Now if a guy really wanted to get upset on the surface it would appear someone has a right to be upset no?... It is the EXACT SAME file offered by two different companies... It's just not possible in my mind they both created the EXACT SAME file.... Look at the spacing of the stones in each screen shot... No two people could come up with the exact same file with the exact same spacing of stones... One or the other changed Hope to Cure or Cure to Hope... No doubt about it...

But before calling one or the other a cheat and a theif... Who knows maybe they have a deal worked out where Matt charges 12 times as much?... When I saw it, it did raise and eyebrow I'm not going to lie... But I try to stay to my own business... If Matt want's to sell something that is really a Rhinestone Artwork template or Rhinestone Artwork wants to sell something that is really The Rhinestone World's... I'm not going to get in the middle of it... I take the approach it's probably all legit and they have something worked out between them...

I would be pissed if I bought Matt's version only to discover the exact same thing for $1.00 but honestly it's not that big of a deal... It's just an observation I had...

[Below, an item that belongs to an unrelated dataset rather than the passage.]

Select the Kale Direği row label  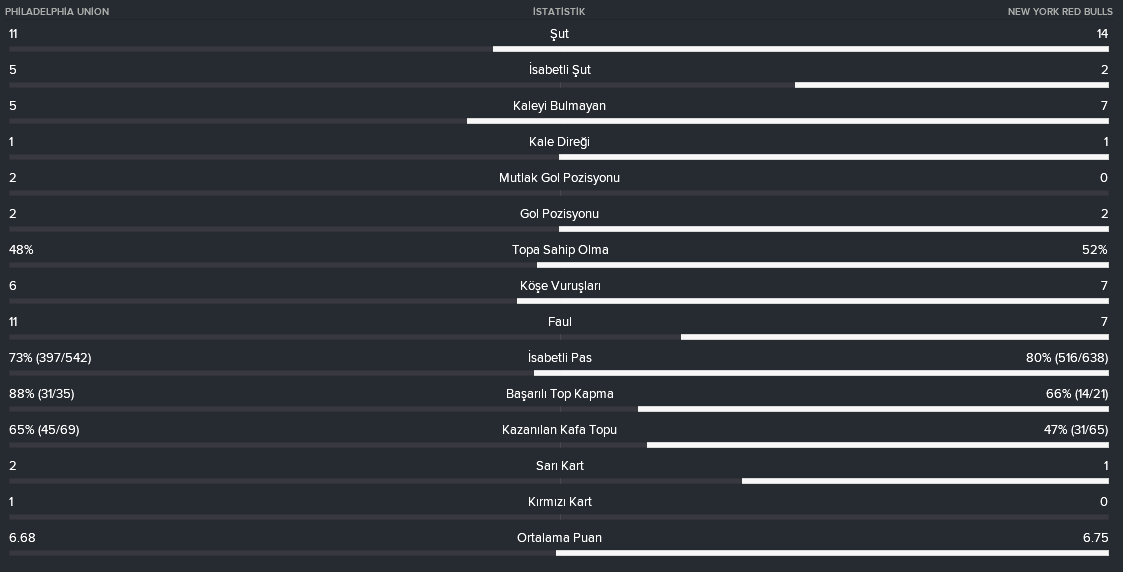[x=559, y=142]
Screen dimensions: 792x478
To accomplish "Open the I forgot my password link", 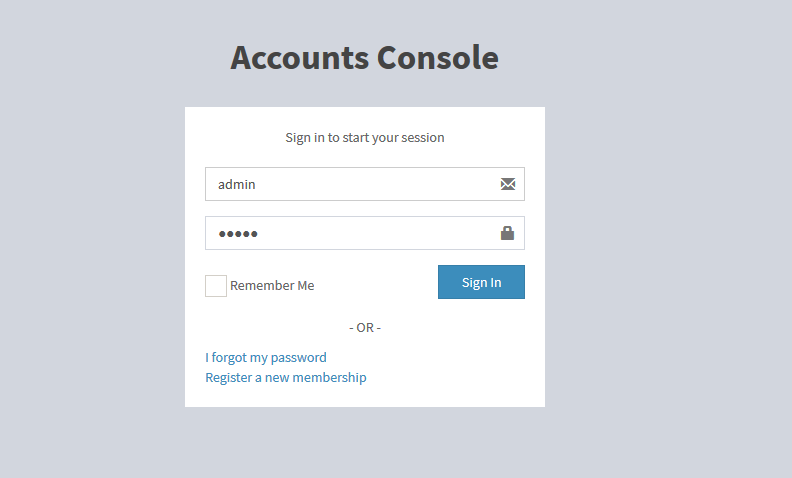I will 266,357.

So again to Will... I apologize 100 times over... I only gave your website and others as a reference to my developer and didn't intend for the website to be seen by anyone but him and I....

Now back to the OP... Easy Stone and the Easy Stone Bling-inator are not a actual product per se... Just a Macro I've been working on to do the things I wanted to do...

But if you would like a copy I would be happy to provide you one... Just PM me...

Thank you,

Kevin


----------



## plan b (Feb 21, 2007)

Kevin you are probably correct in assuming that they may have a accord of some sort but now that I see this it really reminds me of the self proclaimed Internet " Master Gurus" professing the 4 hour work week while sitting on the beach getting rich,,, all they really did is take low cost or free information ,, then hacked it up in bits and pieces... Did some slick advertisements and sold it to unsuspecting people at a massive price..

I am not saying that this is the case here and its probably not because of the people involved but it has the same air. It just makes people want to shop for their downloads now I would guess


----------



## scuba_steve2699 (Nov 15, 2006)

Kevin - can I get a copy of that as well?



Sent from my iPhone using TShirtForums app


----------



## katruax (Sep 30, 2010)

TheDecalWorld said:


> I was just made aware of this post. Yes, This is one of my first files made that was completed in Stone cut Pro and alot of Manually tweaks to look right. I always create a special spot in each of my design to be able to tell is it the same. That you for pointing this out to me. Thank you all for emailing me about this.


Really Matt? 

People who live in glass houses should not throw stones...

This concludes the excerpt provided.